Feature stores are rapidly gaining popularity in the machine learning environment. When I initially began my quest to learn more about feature stores, I had a number of questions. The answers to these questions helped me understand what feature stores are and why they're becoming so important in machine learning. I thought it would be best to list the questions I had and the answers as a guide for beginners to help learn about feature stores.
1. What is the history of Feature Store?
Uber first introduced the concept of a feature store with the launch of its Michelangelo machine learning platform in 2017. The introduction of a feature store played an essential part in helping Uber operationalise their machine learning projects. Since then, there have been a growing number of venture-backed startups along with tech giants such as Google, AWS and Databricks, who have launched feature stores as part of their platform. The timeline below summarises the key feature store milestones.
2. What is the meaning of features?
In machine learning, features are used as inputs into a machine learning model. It is arguably the most critical ingredient for successful machine learning. Features are also sometimes referred to as “variables” or “attributes.” For example, the tabular data below is an example dataset used to build a machine learning model predicting future sales of a store. The features are columns in the table used as inputs into a machine learning model.
3. We have now defined features, but what is feature engineering, and why is it so important?
Feature engineering is a machine learning approach that extracts features from a raw dataset, resulting in new features. Feature engineering ranges from basic transformations such as aggregations to more advanced feature transformations such as word embeddings produced by machine learning algorithms. The goal of feature engineering is to essentially create a better dataset to improve the performance of machine learning algorithms.
Data scientists spend considerable time in the feature engineering phase, generating valuable features. I still recall my first lesson in Artificial Intelligence, when I heard of the classic machine learning cliché, “Garbage in, Garbage out!”. You can easily draw parallels to this saying when it comes to feature engineering. A machine learning model is only as good as the features fed into it. If you have a state of the art machine learning algorithm but poor features, then your model will perform poorly. In fact, most Kaggle grandmasters claim that the secret to winning competitions lies within the feature engineering phase!
4. What are feature stores?
A feature store is a centralised repository that stores curated features. It is a data management layer that allows data scientists, machine learning engineers and data engineers to collaborate, share and discover features. Another way to think about it is that feature stores interface between the raw data and the models. It takes raw data and then transforms it into features subsequently used for model training and inference. This ensures that the features used across both models are consistent.
5. What are the benefits of having a feature store?
To understand why feature stores are beneficial, let’s look at the machine learning lifecycle.
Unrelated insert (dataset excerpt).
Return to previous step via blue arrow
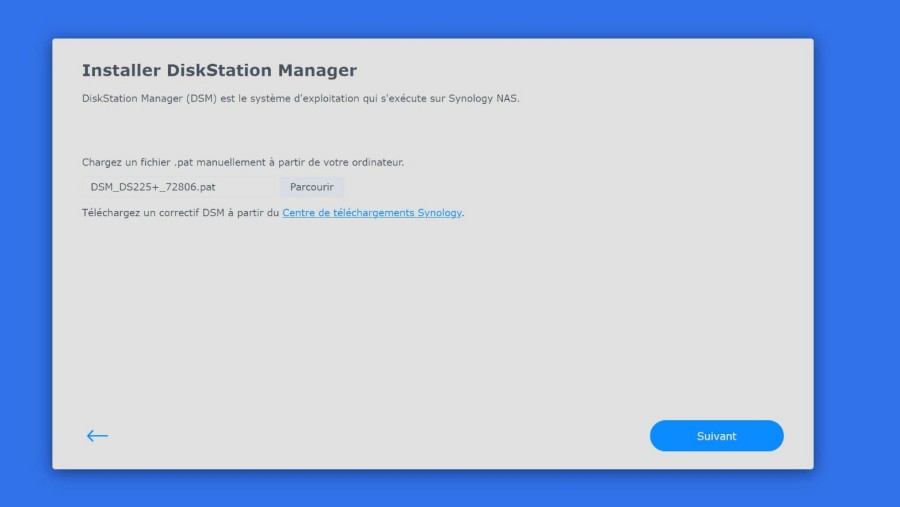 pos(97,436)
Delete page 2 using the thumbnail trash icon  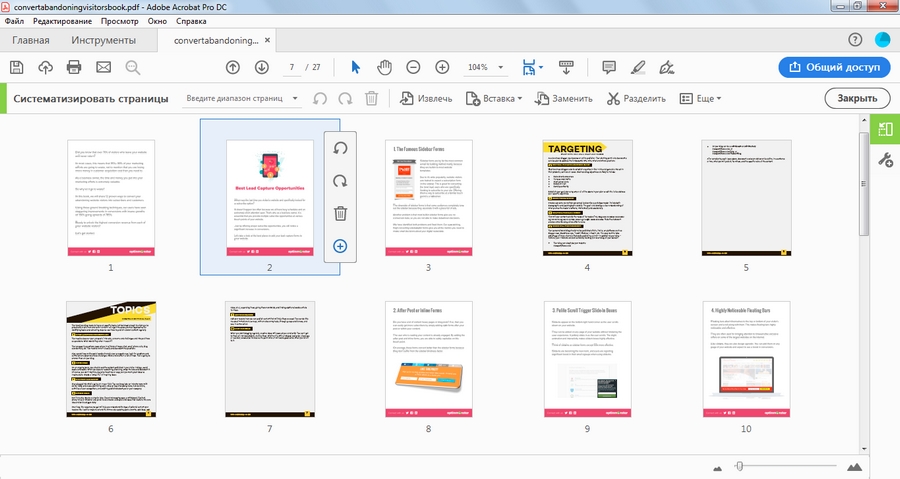(x=340, y=213)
There are 4 main phases in the machine learning lifecycle, which are listed below:
1. Understand business objectives: Understand the problem and the business objectives
2. Data acquisition: Acquire, explore and clean data
3. Modelling: Build the model by selecting a suitable ML algorithm, training and evaluating the model.
4. Production: Deploy and monitor model.
Features for a machine learning model are required in both the modelling and production (deployment) phases of the lifecycle. When we carry out the modelling, we use features that have gone through appropriate transformations. These features are then used as inputs into the machine learning model to be trained. The best model is then deployed into production for inference upon training and validation.
In production, however, machine learning engineers will have to duplicate the feature engineering steps used in the model training phase without a feature store; see illustration below. This leads to having duplicate code, one for computing features for training and another for inference. The sketch below shows how the deployment of Model 3 would have required code to have been duplicated for a machine learning pipeline without a feature store.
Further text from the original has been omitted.